Maryland could be the first state to stop participating in the country’s only federal family program, should the Trump administration’s so-called gag rule go into effect.
On Saturday, the Maryland House of Delegates passed a bill that would end the state’s participation in Title X, if the administration prevents the program’s federal family planning funds from going to clinics like Planned Parenthood that provide abortion or refer patients for abortion elsewhere. Instead, beginning in 2021, the governor would be instructed to set aside more state dollars to effectively create its own family planning program.
In 2017, Gov. Larry Hogan (R) signed a bill that created a state-based family planning program, in case the federal government decided to impose a gag rule. This new bill takes an additional step, declaring Maryland would not participate in a program that provides substandard care, explained Robyn Elliott, lobbyist for Planned Parenthood of Maryland.
“This is really about equity across Maryland,” Elliott told ThinkProgress. “Maryland has worked for many years to ensure everyone has access to a broad range of evidence-based contraception…. Why would we leave a part of Maryland out in terms of having access to the same high standard of care?”
The Maryland Department of Health receives between $3 million and $4 million dollars annually from the federal government under the Title X program, Elliott said. The state doles out these federal dollars to various providers, including eight Planned Parenthood clinics. Should the administration’s rule barring abortion providers from participating in Title X take effect, the state would no longer be able to dispense federal dollars to these clinics.

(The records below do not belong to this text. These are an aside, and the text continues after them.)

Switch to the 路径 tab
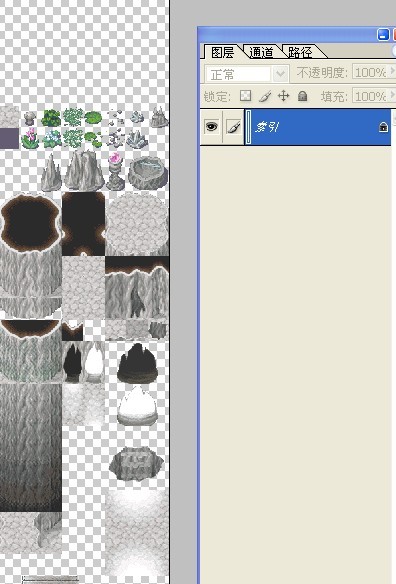The height and width of the screenshot is (584, 396). pyautogui.click(x=300, y=52)
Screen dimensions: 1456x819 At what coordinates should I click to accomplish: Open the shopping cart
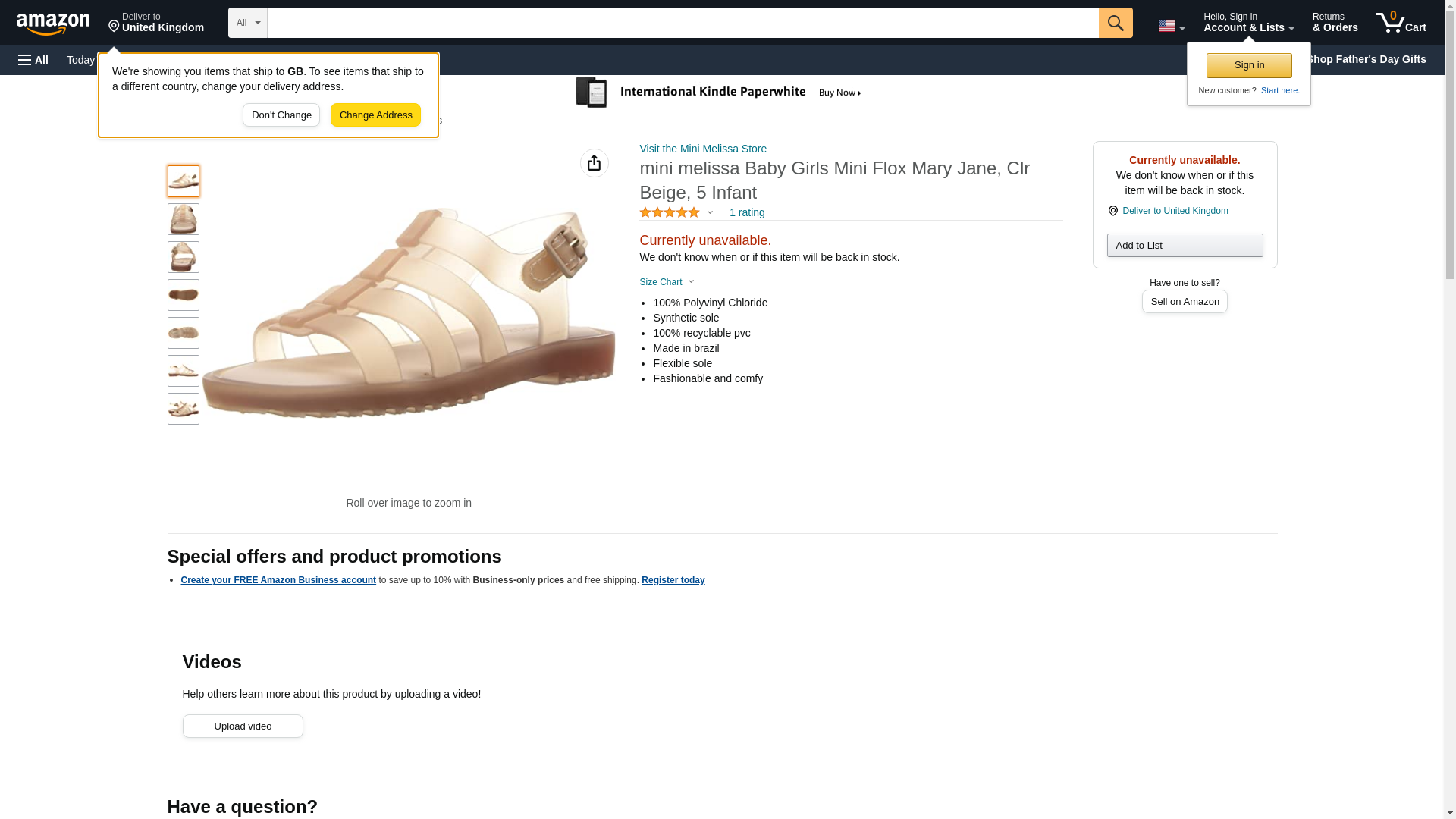1401,23
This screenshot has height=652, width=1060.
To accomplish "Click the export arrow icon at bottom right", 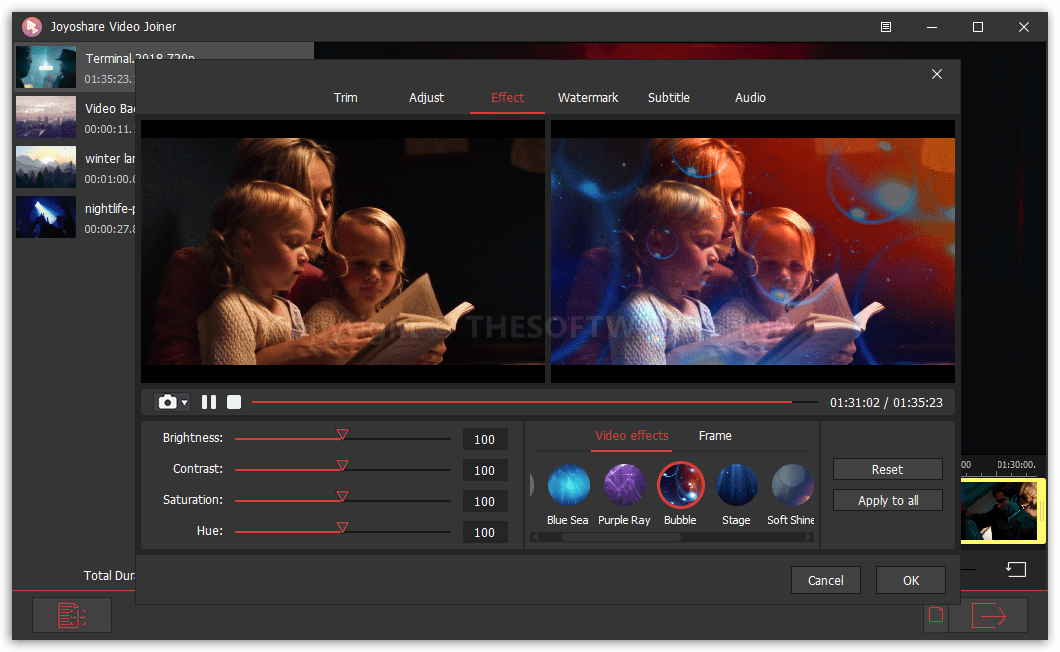I will 988,615.
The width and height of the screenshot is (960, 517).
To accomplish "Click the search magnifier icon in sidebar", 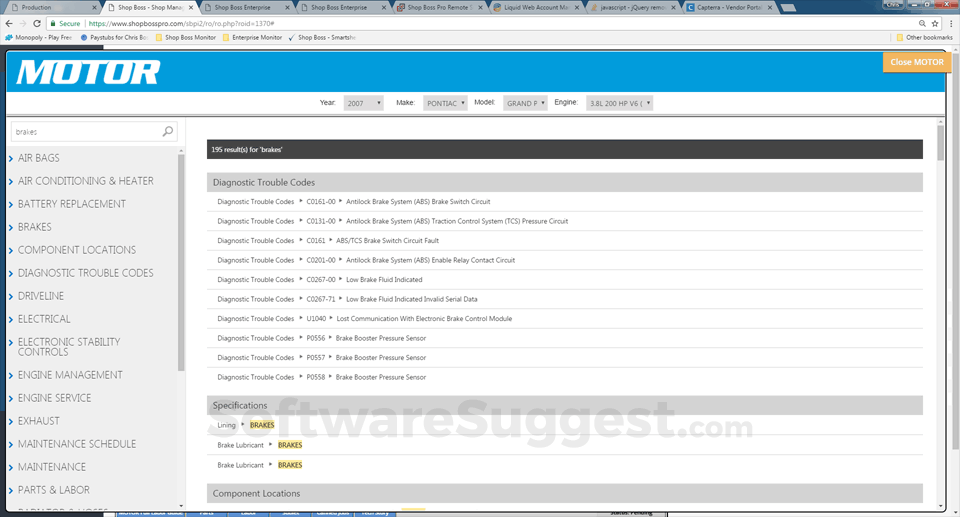I will click(167, 131).
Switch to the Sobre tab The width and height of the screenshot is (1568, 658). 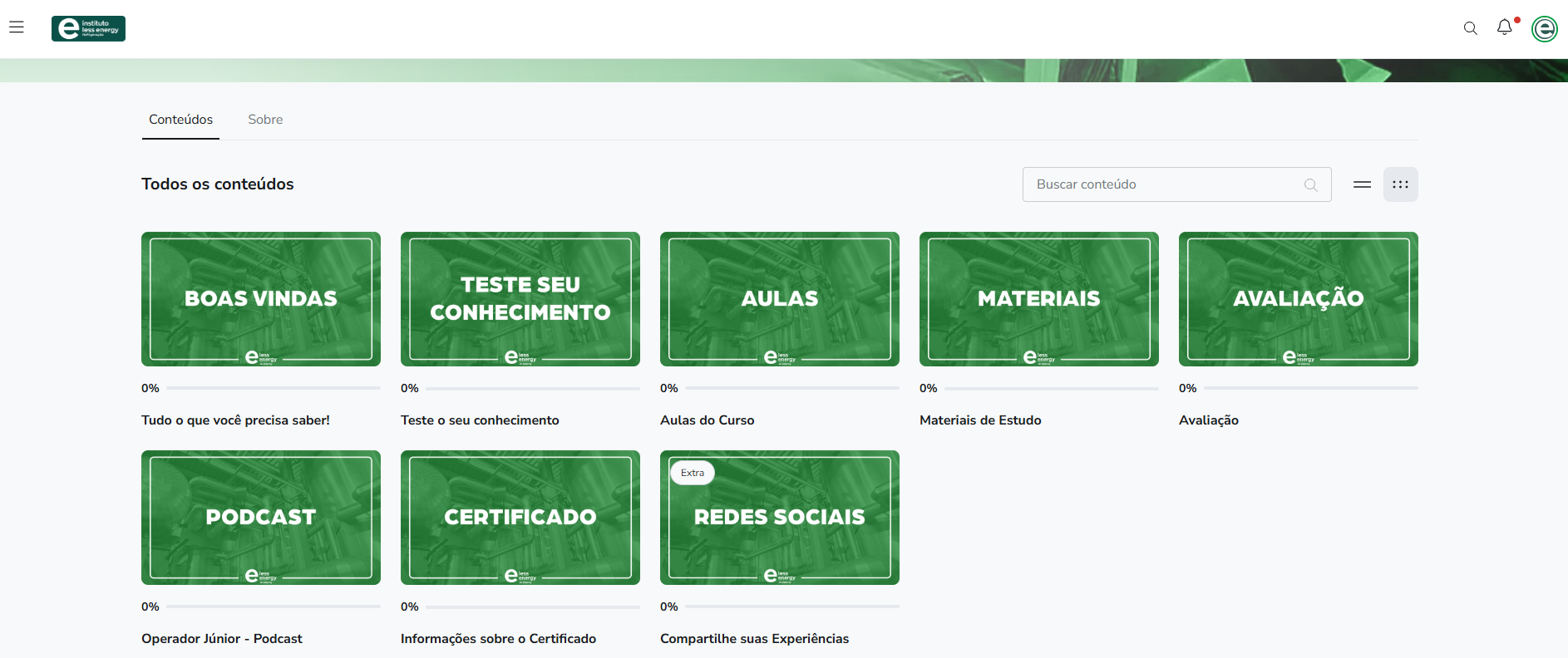coord(265,120)
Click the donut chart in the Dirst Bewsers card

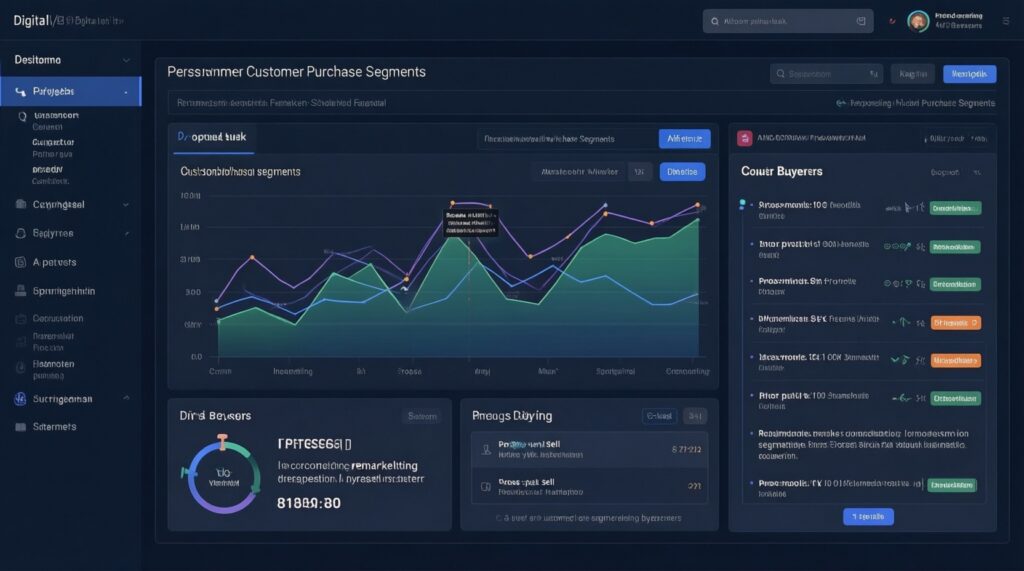pyautogui.click(x=222, y=473)
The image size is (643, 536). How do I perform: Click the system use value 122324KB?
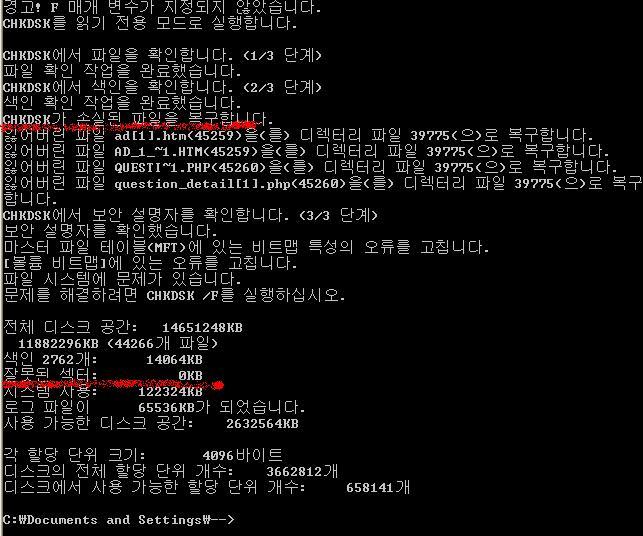pos(170,392)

Under current law, federal dollars can’t pay for abortion services. Providers use Title X dollars to pay for other health services like contraception, pelvic exams, and cervical or breast cancer screenings. In 2010, Title X clinics prevented 53,450 cases of chlamydia, 8,810 cases of gonorrhea, 250 cases of HIV, 1,900 cases of cervical cancer, and 6,920 cases of pelvic inflammatory disease, according to the National Family Planning and Reproductive Health Association.
But the Trump administration argues that by allowing providers like Planned Parenthood to participate in the Title X program, federal officials are basically subsidizing abortion. (It’s worth noting Title X-funded clinics receive more money from Medicaid, a federal-state insurance program for low-income people.)
The administration’s new rule, issued in early March, fundamentally reshapes the country’s sole grant program dedicated to family planning. The grant program would require providers to physically and financially separate abortion from other medical services. Providers wouldn’t even be able to provide abortion referrals during pregnancy counseling. The administration is also giving crisis pregnancy centers an opportunity at receiving federal dollars, even though these centers have a history of misleading patients. Under the Trump administration, the Title X program would emphasize fertility awareness and abstinence education.
The administration is mirroring what conservative states have long tried to do. In 2011, Texas excluded Planned Parenthood from a Medicaid-based program that served around 244,000 women. Within a year, 82 clinics closed, a third of them run by Planned Parenthood.
“The exclusion of Planned Parenthood affiliates…in Texas was associated with adverse changes in the provision of contraception,” a 2016 study published in the New England Journal of Medicine found. “For women using injectable contraceptives, there was a reduction in the rate of contraceptive continuation and an increase in the rate of childbirth covered by Medicaid.”
Under the proposed bill, Maryland would create a state-based family program that continues to include abortion providers like Planned Parenthood.
“We want to make sure Marylanders who get family planning services under Title X have access to the very same methods as people with private insurance. It’s that plain and simple,” said state Rep. Shane Pendergrass (D), sponsor of the Maryland Title X bill.
“… Because of the federal rules, they will no longer have that access under Title X. So it’s time to walk away from the federal Title X dollars,” she added.
ThinkProgress reached out to the governor’s office for comment on the bill, but did not hear back by the time of publication.
Maryland is likely the first state aiming to mitigate the gag rule’s damage through legislative action. The state is also one of 21 others suing the administration over the rule. There are currently at least six lawsuits challenging the administration’s changes to the Title X program.
“We are singularly focused on and confident that the courts will block this unlawful regulation. Communities across the country recognize the peril that will befall their most marginalized residents if this rule takes effect. We are all fighting to protect providers and their patients however possible, and our hope is that our legal action will make it so that states don’t have to bear this burden, and many will be unable to do so,” Jessica Marcella, vice president of advocacy and communications at the National Family Planning & Reproductive Health Association, said in a statement to ThinkProgress.
Most legal experts think these lawsuits will have a tough time prevailing in federal court, as the Supreme Court previously upheld a similar Regan-era regulation.